In der Bezirksschule wandten wir uns anderen Mädchen und natürlich den ersten Jungs zu. Muguette war ab da meine Freundin. Wir teilten den ersten Liebeskummer, ging zusammen ins Fernsehstudio in Zürich an eine Disco-Show und trampten an Fussballspiele des FCZ. Nach der Schulzeit verloren wir uns aus den Augen und ich erfuhr Jahre später, dass sie relativ jung gestorben war. Wie genau erfuhr ich nie.
Während der Lehre hatte ich viele Bekannte, mit denen ich mich sehr gut fühlte. Mit Charly verstand ich mich besonders gut. Wir waren die Wortführer aller KV-Lehrlinge im Betrieb und bei diesen dadurch besonders geschätzt. Weniger hingegen bei den Abteilungsleitern, da wir immer auf Missstände aufmerksam machten. Nach der Lehre trennten sich alle unsere Wege. An der Klassenzusammenkunft vor einigen Jahren habe ich Charly wieder getroffen und festgestellt, dass wir heute in völlig anderen Welten leben.

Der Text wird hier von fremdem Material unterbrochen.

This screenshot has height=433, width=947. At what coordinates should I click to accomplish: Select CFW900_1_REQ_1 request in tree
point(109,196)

Später in Lausanne traf ich verschiedene Menschen, mit denen ich näheren Kontakt und viel Spass hatte. Als Freundin würde ich meine zweite Mitbewohnerin bezeichnen. Zurück in Solothurn war es ein jüngerer männlicher Kollege, mit dem ich viel Zeit verbrachte. Wir erzählten uns (fast) alles und bezeichneten uns als Bruder und Schwester. Die meiste Zeit verbrachte ich jedoch mit Thesi, ebenfalls eine ehemalige Schulkollegin, mit der ich lange Zeit Freud und Leid teilte. Weshalb diese Beziehung nachliess, weiss ich nicht mehr so genau. Ein Versuch meinerseits, den Kontakt aufleben zu lassen, scheiterte.

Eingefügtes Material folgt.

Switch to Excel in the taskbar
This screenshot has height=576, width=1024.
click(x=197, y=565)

Alles, was danach kam, waren kollegiale Verbindungen, aber keine Freundinnen im herkömmlichen Sinn, keine Seelenverwandten mehr. Und heute? Da sind es Frauen zum Beispiel im Umfeld der GrossmütterRevolution ,mit denen ich mich freundschaftlich verbunden fühle. Und Paare, die mein Mann und ich als unsere gemeinsamen Freunde bezeichnen können. Mit dem Schreiben dieser Zeilen habe ich mich gefragt, ob ich eine Freundin vermisse, mit der ich über alles, auch intime Dinge, sprechen kann. Ja, vielleicht ab und zu. Möglicherweise.